▸ REQUIREMENTS: Render the lines below as a JSON list of strings, one string per line, leaving out blank lines.

▸ EXCERPTED DATA:
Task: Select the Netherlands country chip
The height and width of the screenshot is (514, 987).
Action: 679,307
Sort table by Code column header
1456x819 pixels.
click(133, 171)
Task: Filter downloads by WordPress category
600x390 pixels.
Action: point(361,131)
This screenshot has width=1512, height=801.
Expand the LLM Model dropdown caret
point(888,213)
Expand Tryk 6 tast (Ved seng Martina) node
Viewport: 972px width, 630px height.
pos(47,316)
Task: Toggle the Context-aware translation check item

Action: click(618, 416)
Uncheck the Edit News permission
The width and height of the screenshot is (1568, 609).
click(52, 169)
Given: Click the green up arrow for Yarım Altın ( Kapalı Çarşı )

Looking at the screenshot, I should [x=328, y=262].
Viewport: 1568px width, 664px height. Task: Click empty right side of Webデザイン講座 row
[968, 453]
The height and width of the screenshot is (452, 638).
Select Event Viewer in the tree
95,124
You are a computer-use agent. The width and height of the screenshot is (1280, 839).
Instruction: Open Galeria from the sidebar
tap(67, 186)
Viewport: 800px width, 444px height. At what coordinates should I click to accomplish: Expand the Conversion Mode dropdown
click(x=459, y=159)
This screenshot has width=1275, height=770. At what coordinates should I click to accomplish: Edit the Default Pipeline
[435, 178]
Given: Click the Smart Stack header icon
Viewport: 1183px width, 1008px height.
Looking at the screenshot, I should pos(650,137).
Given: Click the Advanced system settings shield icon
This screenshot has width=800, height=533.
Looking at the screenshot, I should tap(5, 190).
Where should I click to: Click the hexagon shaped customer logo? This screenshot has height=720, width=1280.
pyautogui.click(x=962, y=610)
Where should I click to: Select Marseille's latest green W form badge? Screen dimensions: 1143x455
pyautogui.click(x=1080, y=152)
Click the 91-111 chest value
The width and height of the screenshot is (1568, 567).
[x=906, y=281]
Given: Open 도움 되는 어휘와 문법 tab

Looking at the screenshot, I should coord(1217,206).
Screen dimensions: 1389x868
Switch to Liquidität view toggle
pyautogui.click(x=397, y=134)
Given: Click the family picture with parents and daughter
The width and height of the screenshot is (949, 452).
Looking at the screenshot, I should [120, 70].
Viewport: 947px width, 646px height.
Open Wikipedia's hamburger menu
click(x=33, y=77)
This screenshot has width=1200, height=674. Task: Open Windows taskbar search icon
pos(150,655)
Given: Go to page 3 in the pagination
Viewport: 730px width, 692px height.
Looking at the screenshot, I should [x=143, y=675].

▸ WORKED ANSWER:
[
  "Task: Select the Netherlands country chip",
  "The height and width of the screenshot is (514, 987).",
  "Action: 679,307",
  "Sort table by Code column header",
  "1456x819 pixels.",
  "click(133, 171)",
  "Task: Filter downloads by WordPress category",
  "600x390 pixels.",
  "Action: point(361,131)",
  "This screenshot has width=1512, height=801.",
  "Expand the LLM Model dropdown caret",
  "point(888,213)",
  "Expand Tryk 6 tast (Ved seng Martina) node",
  "Viewport: 972px width, 630px height.",
  "pos(47,316)",
  "Task: Toggle the Context-aware translation check item",
  "Action: click(618, 416)",
  "Uncheck the Edit News permission",
  "The width and height of the screenshot is (1568, 609).",
  "click(52, 169)",
  "Given: Click the green up arrow for Yarım Altın ( Kapalı Çarşı )",
  "Looking at the screenshot, I should [x=328, y=262].",
  "Viewport: 1568px width, 664px height. Task: Click empty right side of Webデザイン講座 row",
  "[968, 453]",
  "The height and width of the screenshot is (452, 638).",
  "Select Event Viewer in the tree",
  "95,124",
  "You are a computer-use agent. The width and height of the screenshot is (1280, 839).",
  "Instruction: Open Galeria from the sidebar",
  "tap(67, 186)",
  "Viewport: 800px width, 444px height. At what coordinates should I click to accomplish: Expand the Conversion Mode dropdown",
  "click(x=459, y=159)",
  "This screenshot has width=1275, height=770. At what coordinates should I click to accomplish: Edit the Default Pipeline",
  "[435, 178]",
  "Given: Click the Smart Stack header icon",
  "Viewport: 1183px width, 1008px height.",
  "Looking at the screenshot, I should pos(650,137).",
  "Given: Click the Advanced system settings shield icon",
  "This screenshot has width=800, height=533.",
  "Looking at the screenshot, I should tap(5, 190).",
  "Where should I click to: Click the hexagon shaped customer logo? This screenshot has height=720, width=1280.",
  "pyautogui.click(x=962, y=610)",
  "Where should I click to: Select Marseille's latest green W form badge? Screen dimensions: 1143x455",
  "pyautogui.click(x=1080, y=152)",
  "Click the 91-111 chest value",
  "The width and height of the screenshot is (1568, 567).",
  "[x=906, y=281]",
  "Given: Open 도움 되는 어휘와 문법 tab",
  "Looking at the screenshot, I should coord(1217,206).",
  "Screen dimensions: 1389x868",
  "Switch to Liquidität view toggle",
  "pyautogui.click(x=397, y=134)",
  "Given: Click the family picture with parents and daughter",
  "The width and height of the screenshot is (949, 452).",
  "Looking at the screenshot, I should [120, 70].",
  "Viewport: 947px width, 646px height.",
  "Open Wikipedia's hamburger menu",
  "click(x=33, y=77)",
  "This screenshot has width=1200, height=674. Task: Open Windows taskbar search icon",
  "pos(150,655)",
  "Given: Go to page 3 in the pagination",
  "Viewport: 730px width, 692px height.",
  "Looking at the screenshot, I should [x=143, y=675]."
]